[Stored data]

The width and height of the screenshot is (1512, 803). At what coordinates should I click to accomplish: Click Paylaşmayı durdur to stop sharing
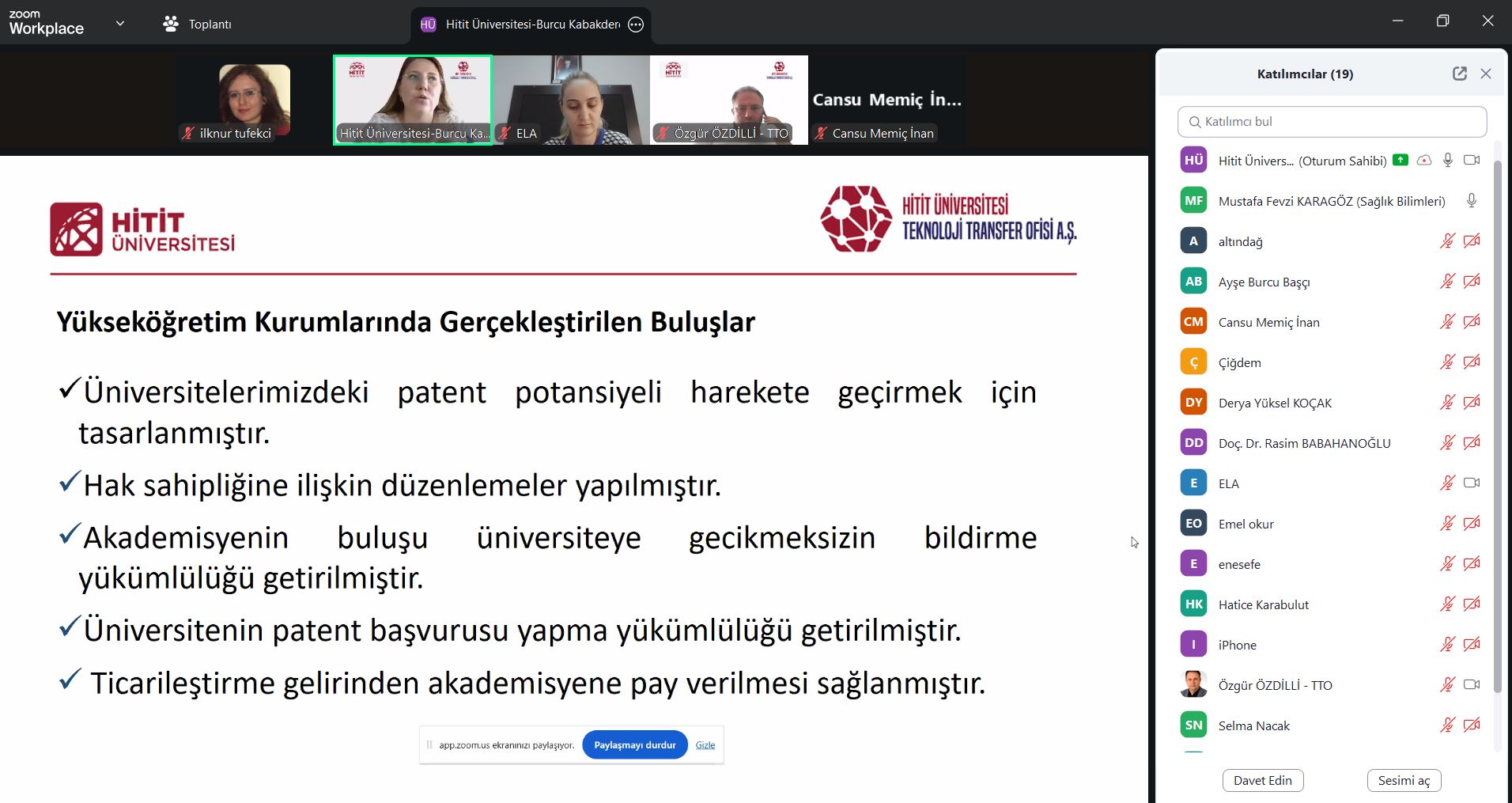634,745
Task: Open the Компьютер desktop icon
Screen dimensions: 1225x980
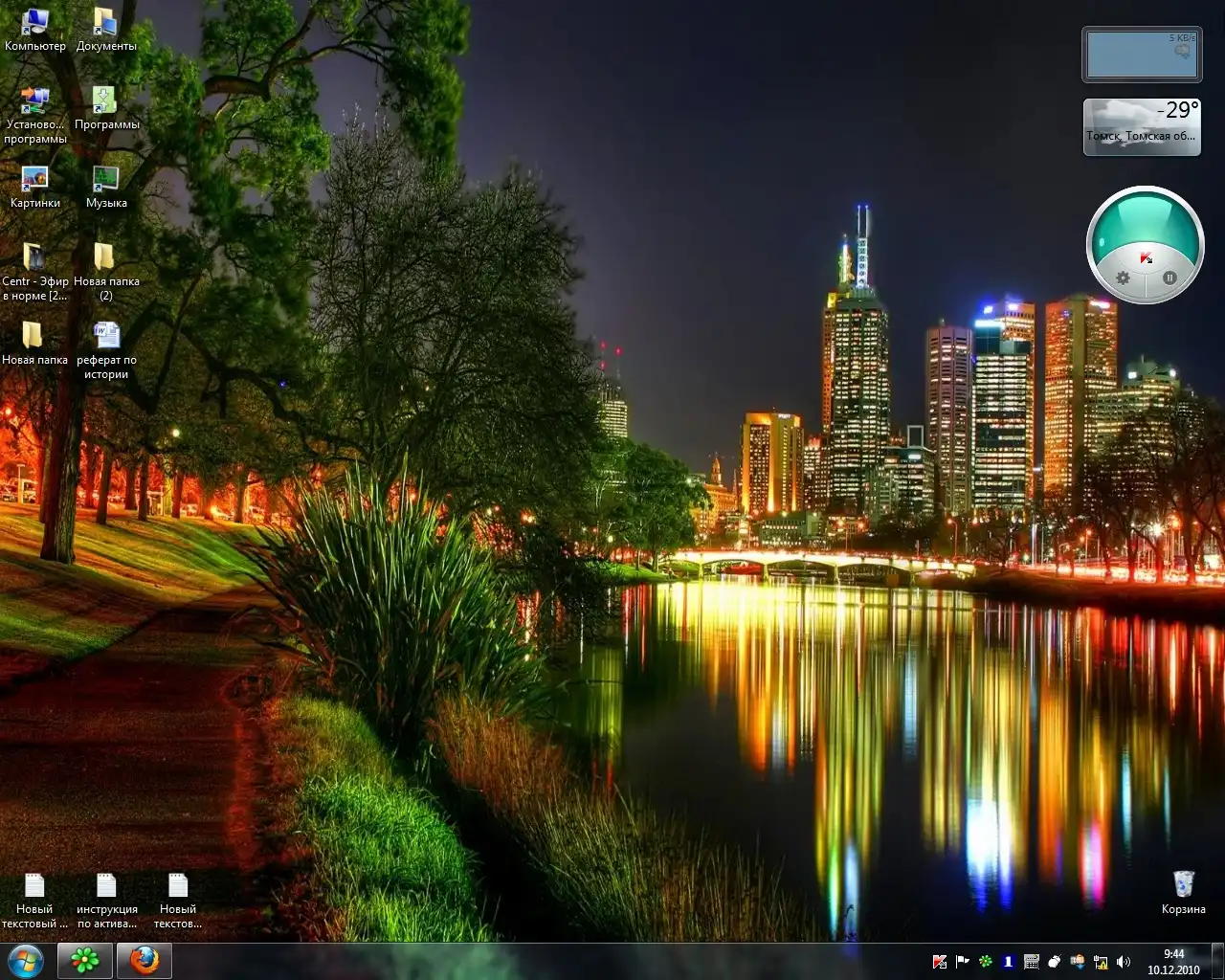Action: [x=35, y=23]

Task
Every line above should be duplicated exactly; the pictures are to be left out.

Result of this task
The width and height of the screenshot is (1512, 803). At what coordinates should I click to accomplish: Click Paylaşmayı durdur to stop sharing
634,745
Task: Open the Компьютер desktop icon
Screen dimensions: 1225x980
Action: [x=35, y=23]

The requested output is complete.